Fork me on GitHub

Collaborative distributed version control: Distributed version control and forking workflow

Overview

Teaching: 20 min
Exercises: 40 min
Questions
  • How can we collaborate with people who we might not know yet?
  • What is a fork?
  • What is a pull request or merge request?
  • What is code review?
  • How do teams collaborate on GitHub or GitLab or Bitbucket?
Objectives
  • Get a mental representation of what is happening on GitHub.
  • Get comfortable with the forking workflow.

Forking layout

In the forking layout, again we call one repository the “central” repository but people push to forks (their own copies of the repository on GitHub).

Features:

  • Most developers have only read access to the main project.
  • For a public repository everybody has read access.
  • Only very few people (the maintainers) have write access.
  • Typically nobody pushes directly to the central repo.
  • Code review can be coupled with automated testing.
  • Central repo and the forks typically reside in the “cloud”.
  • Naturally grows out the centralized model once more people begin contributing.

Advantages:

  • Code is integrated via code review (during pull/merge request).
  • Maintainer has full control over what goes in.
  • Allows contributions from people you don’t know yet (in practice not possible in centralized layout).
  • Structurally helps to implement peer review in coding (code review).

Disadvantages:

  • Learning curve: we need to deal at least with two remotes (fork and central repo).
  • Introduces additional steps (to e.g. update the fork).

Real life examples:


Working with multiple remotes

  • There is nothing special about the name origin. The origin is just an alias.
  • We can call these aliases as we like.
  • We can add and remove remotes:
$ git remote add upstream https://github.com/project/project.git
$ git remote rm upstream
$ git remote add group-repo https://example.com/exciting-project.git
$ git remote rm group-repo
$ git remote add upstream https://github.com/project/project.git
$ git remote add downstream https://github.com/userX/project.git

We synchronize remotes via the local clone.

To see all remotes:

$ git remote --verbose

Exercise: practice collaborative forking workflow

In this exercise, we make a fork, push to that fork, and make a pull request to the “central” repository. Later we will exercise updating the individual forks after changes from all participants have been merged.

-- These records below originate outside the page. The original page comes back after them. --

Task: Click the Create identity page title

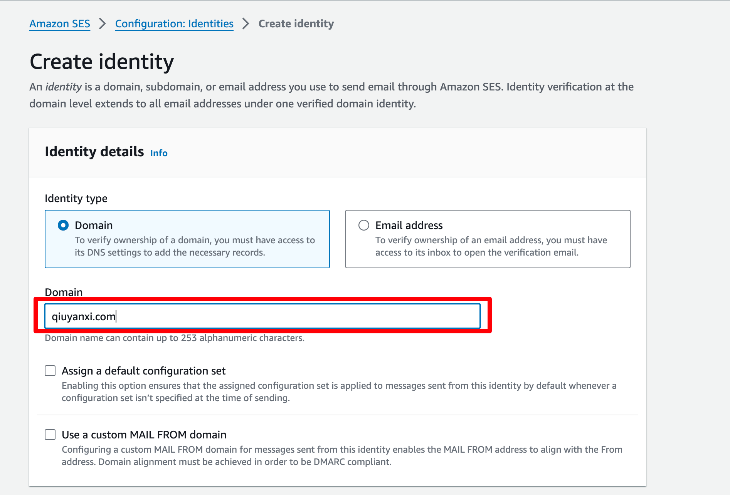Action: 102,62
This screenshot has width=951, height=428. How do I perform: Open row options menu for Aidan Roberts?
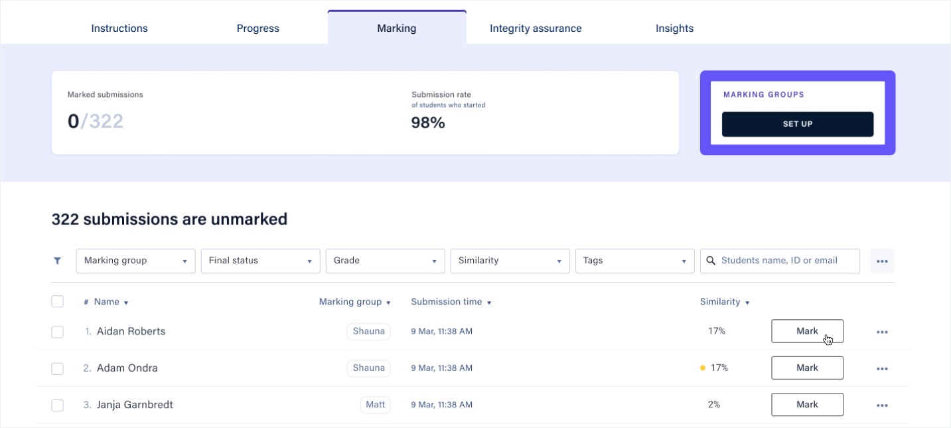pyautogui.click(x=882, y=331)
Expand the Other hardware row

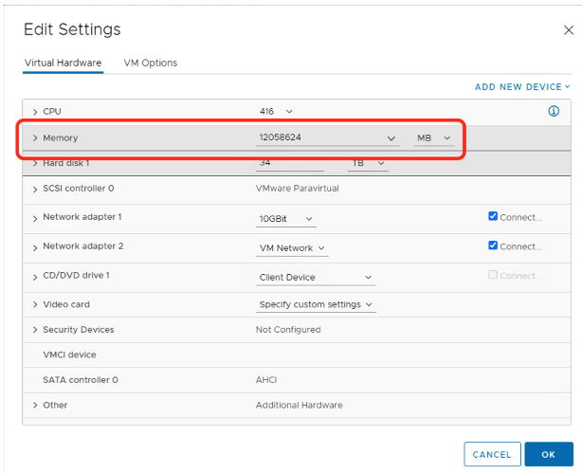pyautogui.click(x=35, y=405)
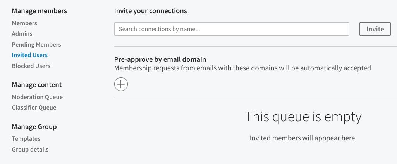Go to the Admins section
Screen dimensions: 397x164
tap(22, 34)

As an example we will collaboratively develop a cookbook for taco recipes, inspired by tacofancy.

We recommend that you discuss with your neighbor/group throughout the exercise.

Objectives:

  • Learn how to fork, modify the fork, and file a pull request towards the forked repo.
  • Learn how to update your fork with upstream changes.

We will do this exercise on GitHub but also GitLab and Bitbucket allow similar workflows and basically everything that we will discuss is transferable.

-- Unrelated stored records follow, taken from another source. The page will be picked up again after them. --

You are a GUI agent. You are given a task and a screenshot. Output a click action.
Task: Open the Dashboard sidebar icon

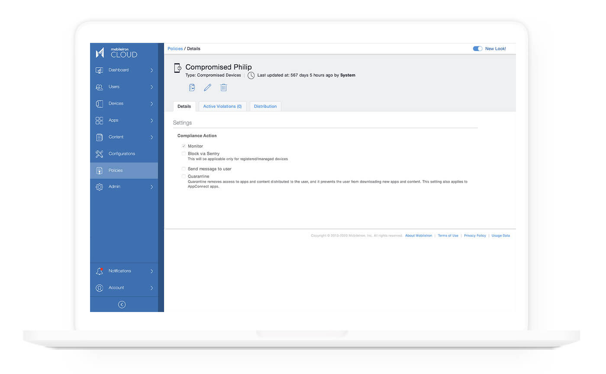[99, 70]
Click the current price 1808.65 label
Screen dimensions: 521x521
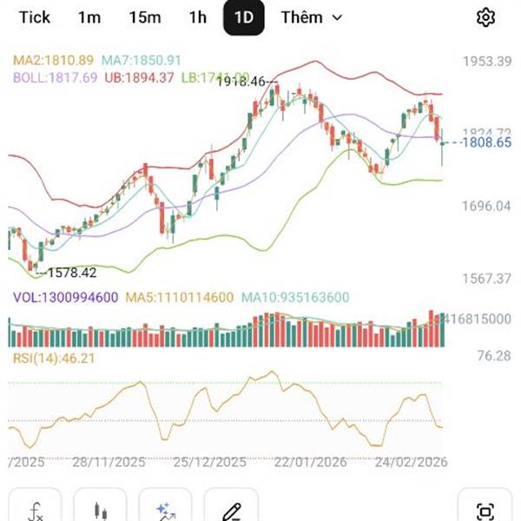point(487,142)
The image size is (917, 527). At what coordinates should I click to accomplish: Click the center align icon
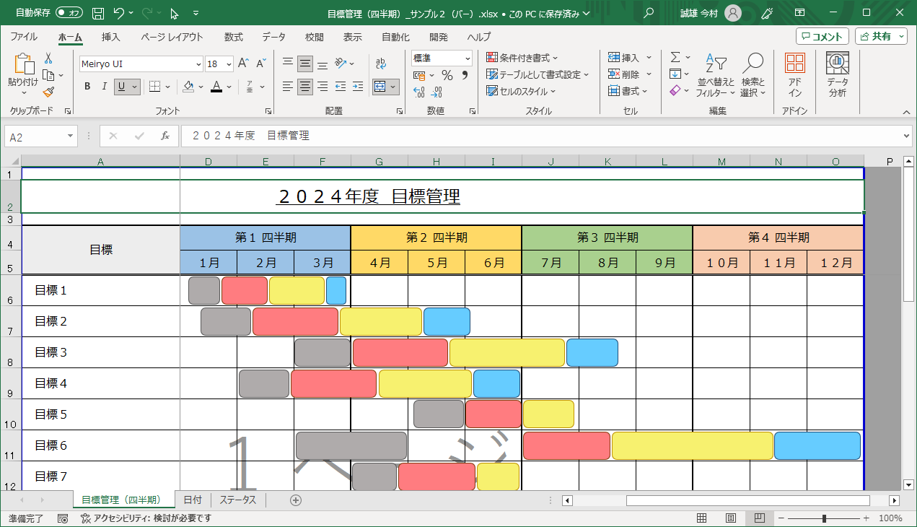coord(305,87)
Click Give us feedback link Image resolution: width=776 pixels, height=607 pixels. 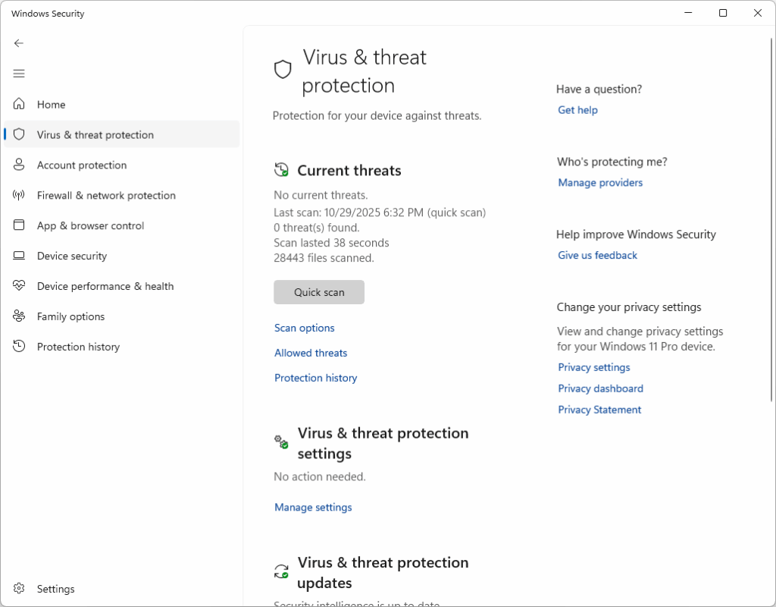click(x=597, y=256)
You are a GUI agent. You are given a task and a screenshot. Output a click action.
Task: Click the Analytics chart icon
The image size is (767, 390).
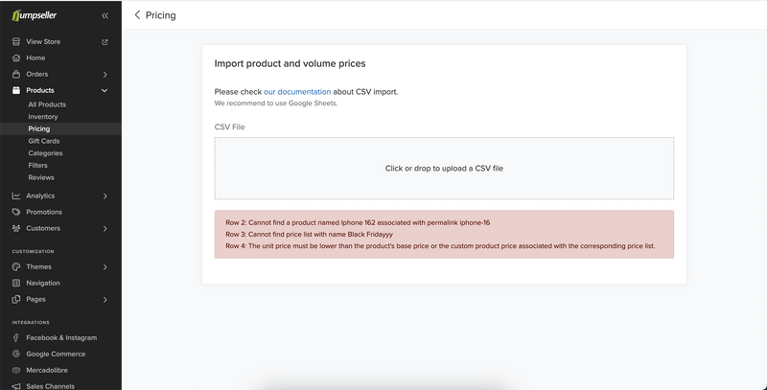click(16, 195)
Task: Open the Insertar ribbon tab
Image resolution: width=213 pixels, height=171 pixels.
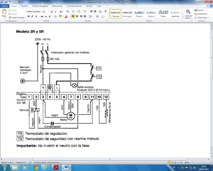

We will work with a new repository for this exercise!

For this exercise we will fork a different repository compared to earlier today. Please step out of the repository and check that you fork the forking-workflow-exercise.

Part A: Fork and clone

In the groups/breakout-rooms, one person like the helper, do a necessary preparatory step. The person creates a repository from a template in their GitHub user space. We do not use the templates directly but generate exercises from them. Here is the template for forking workflow exercise: https://github.com/coderefinery/template-forking-workflow-exercise

Write the link to the newly created repository in the shared document (hackmd) under a subsection with your group number as heading.

The others in the group fork the helper’s newly created repository. The group members then clone the fork — the repository which is created their GitHub user space — to their own computer.

For the ones of you who follow the main room, you first fork this repository into your namespace and then clone the fork to your computer.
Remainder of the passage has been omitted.